BEGIN
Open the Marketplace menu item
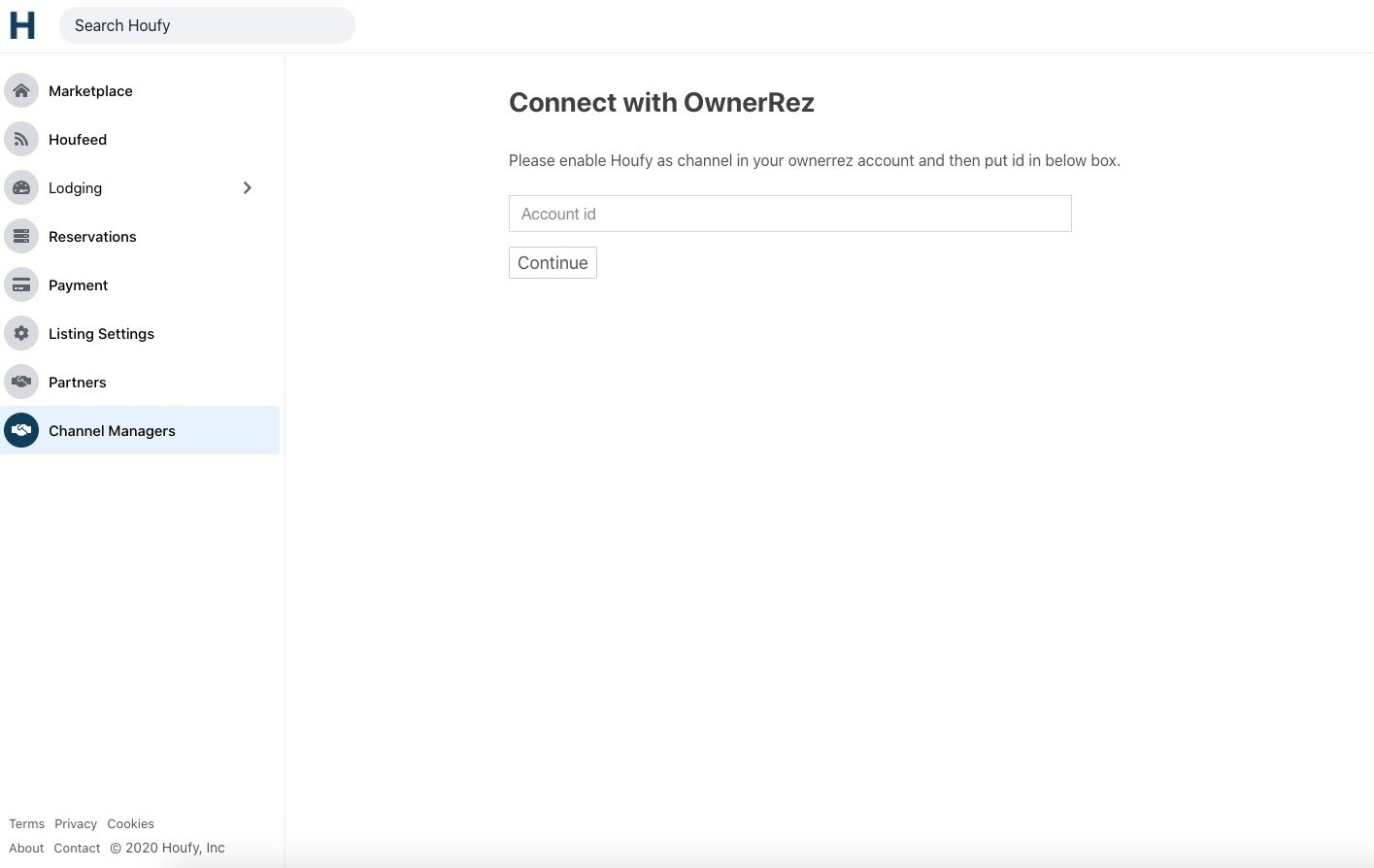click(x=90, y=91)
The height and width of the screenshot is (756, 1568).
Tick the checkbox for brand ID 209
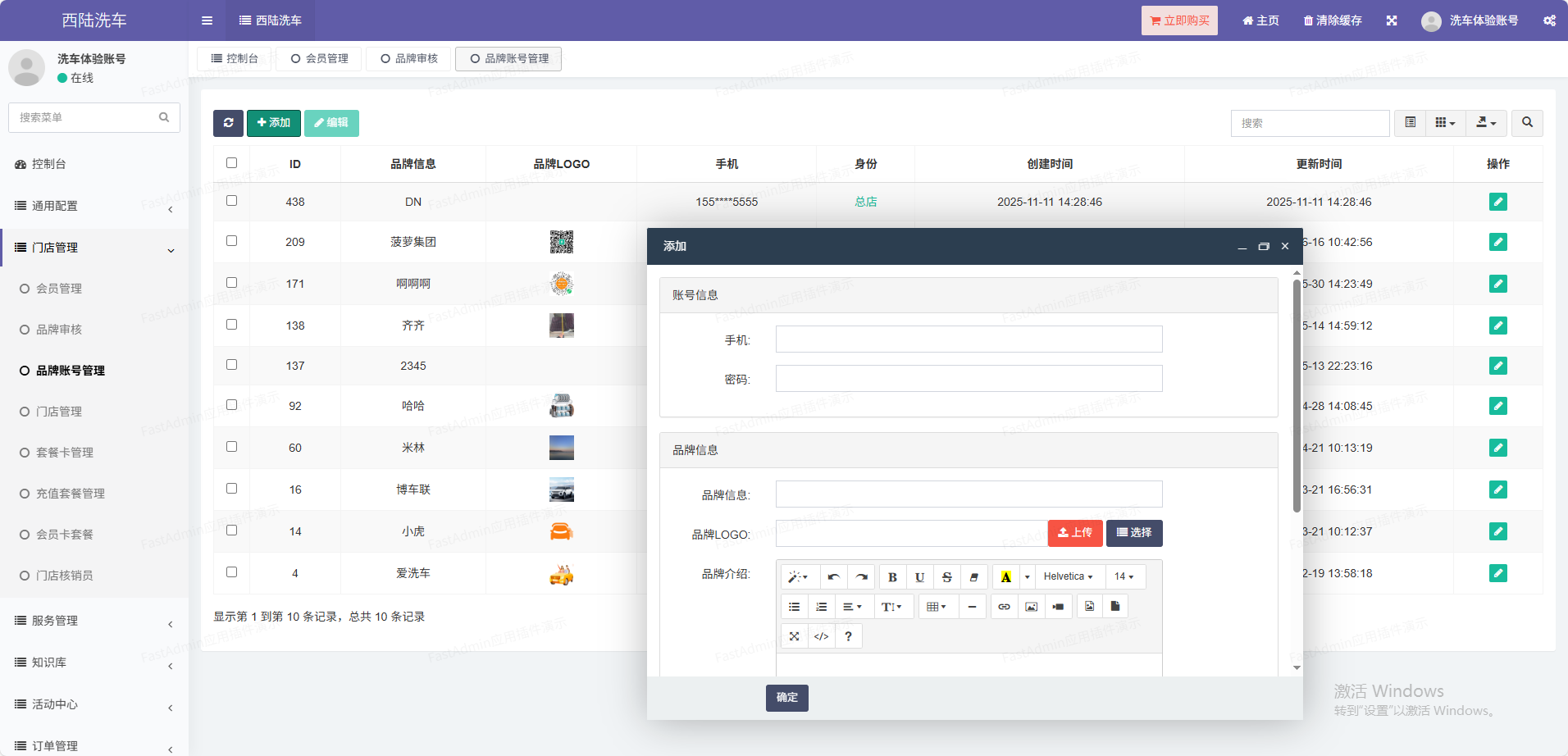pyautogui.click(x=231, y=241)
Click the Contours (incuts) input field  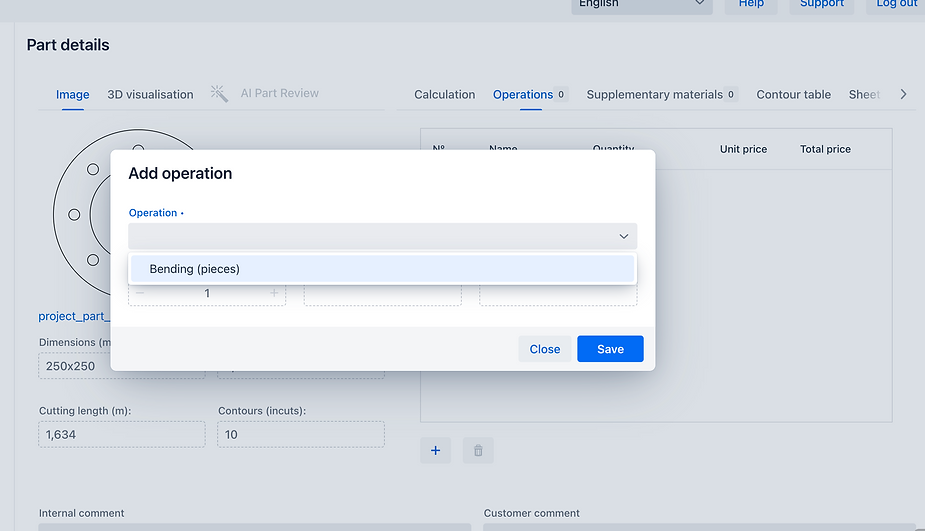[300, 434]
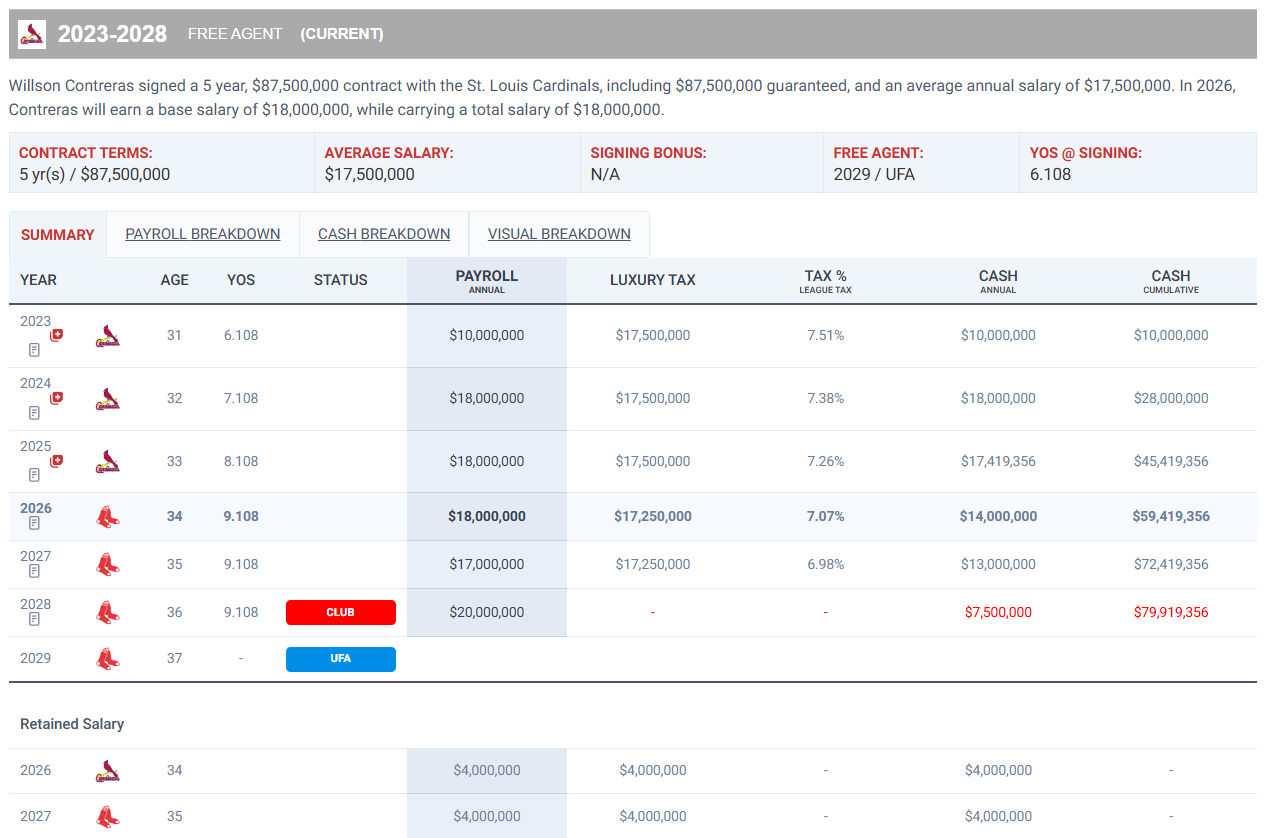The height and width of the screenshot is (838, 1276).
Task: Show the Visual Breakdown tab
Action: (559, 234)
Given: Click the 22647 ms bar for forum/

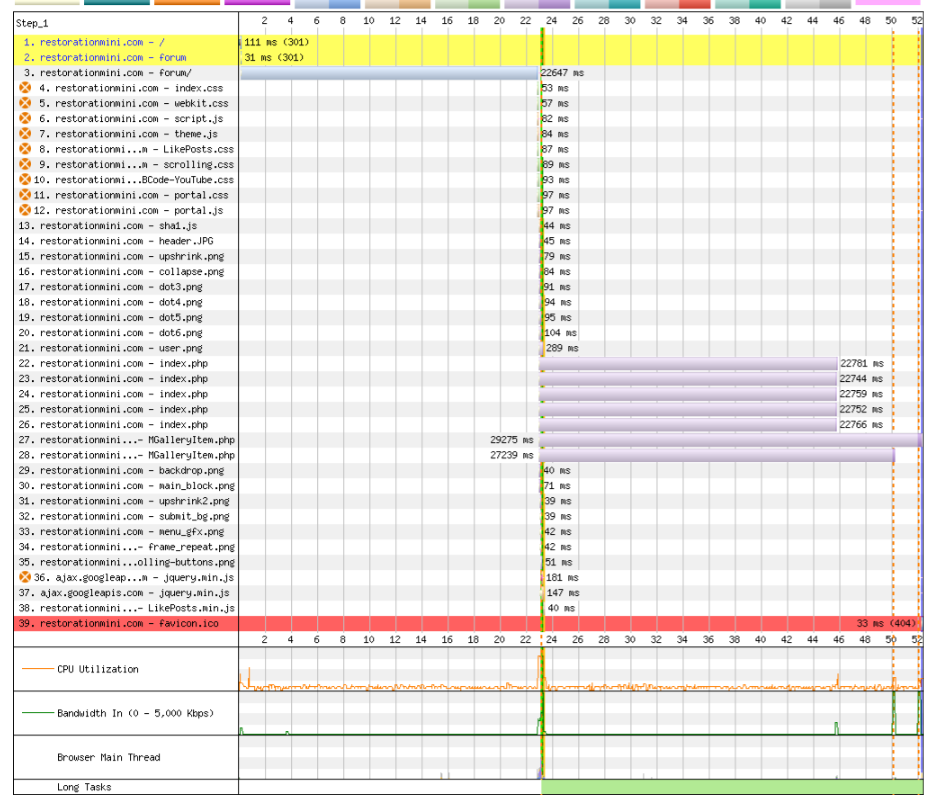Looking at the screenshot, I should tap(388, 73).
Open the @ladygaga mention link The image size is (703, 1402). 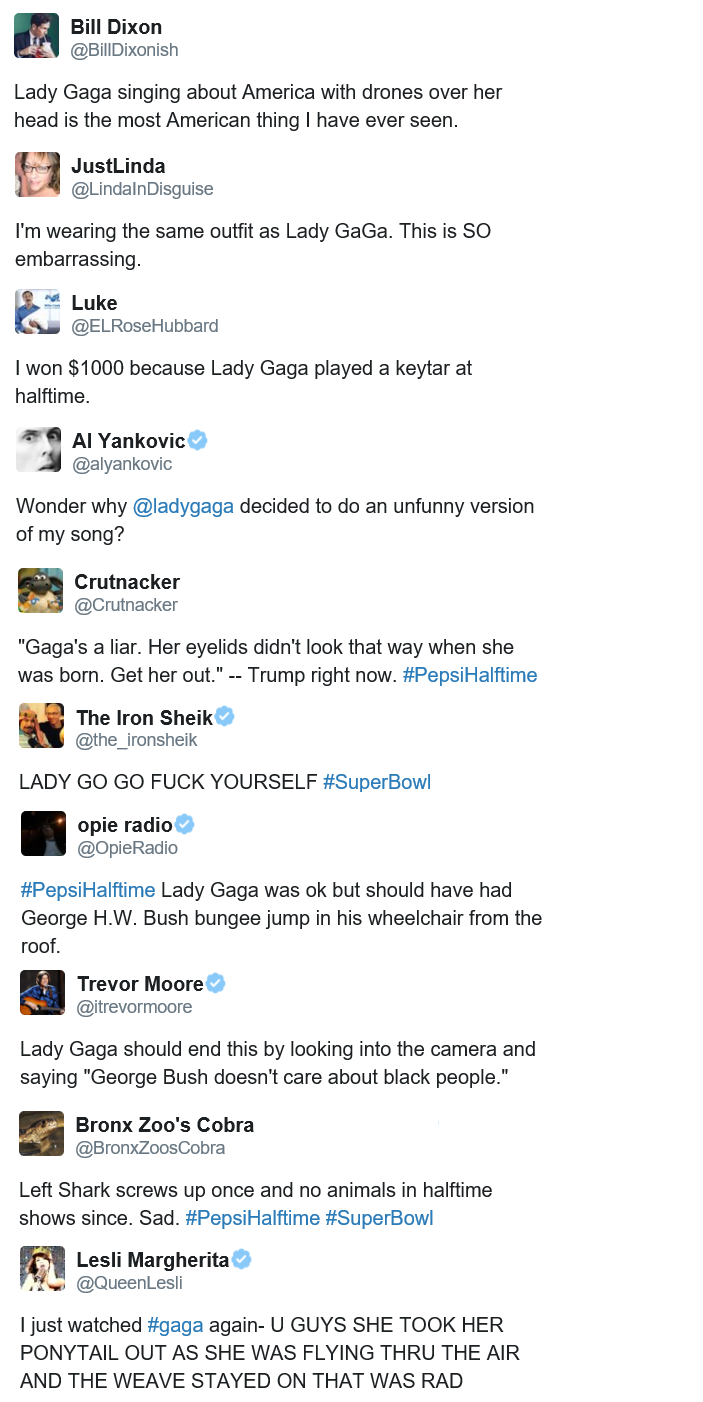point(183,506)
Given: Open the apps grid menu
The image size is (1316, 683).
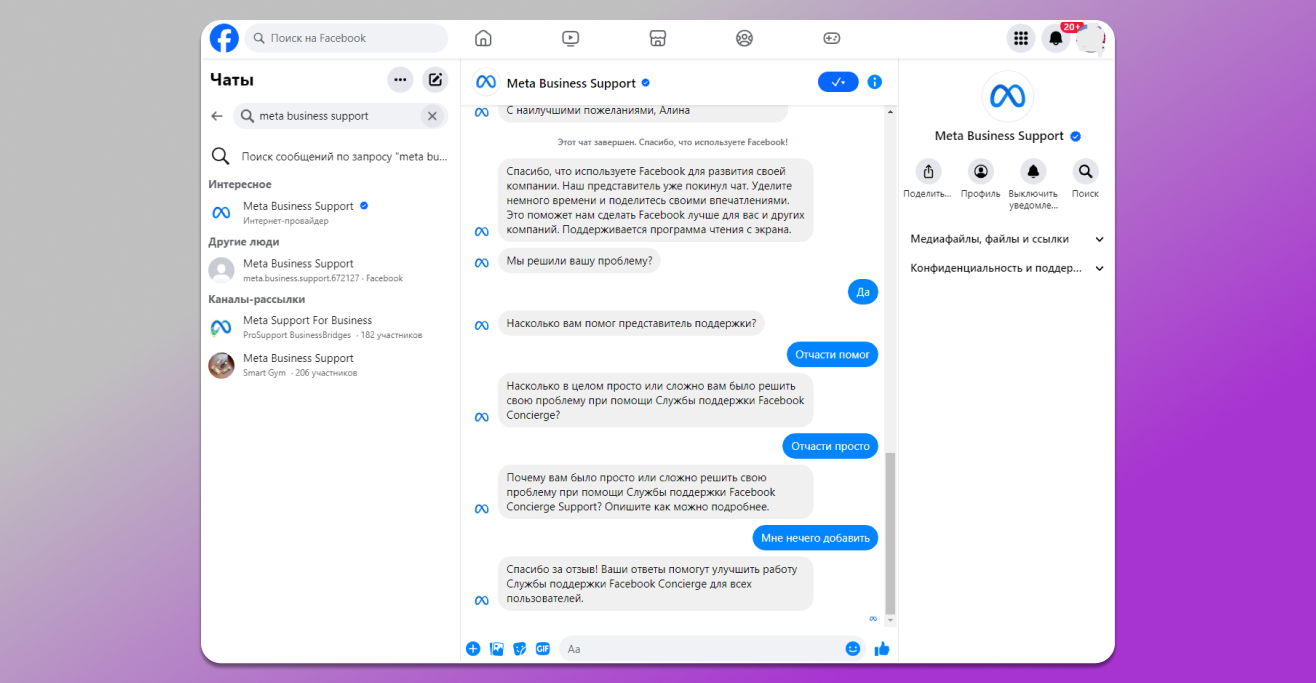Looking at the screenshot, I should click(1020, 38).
END
* **Work to be completed**: The expected output is every line from the line where "Given: Open the apps grid menu" appears to the final line of the material, unchanged and with no pictures.

* **Task response**:
Given: Open the apps grid menu
The image size is (1316, 683).
Looking at the screenshot, I should click(1020, 38).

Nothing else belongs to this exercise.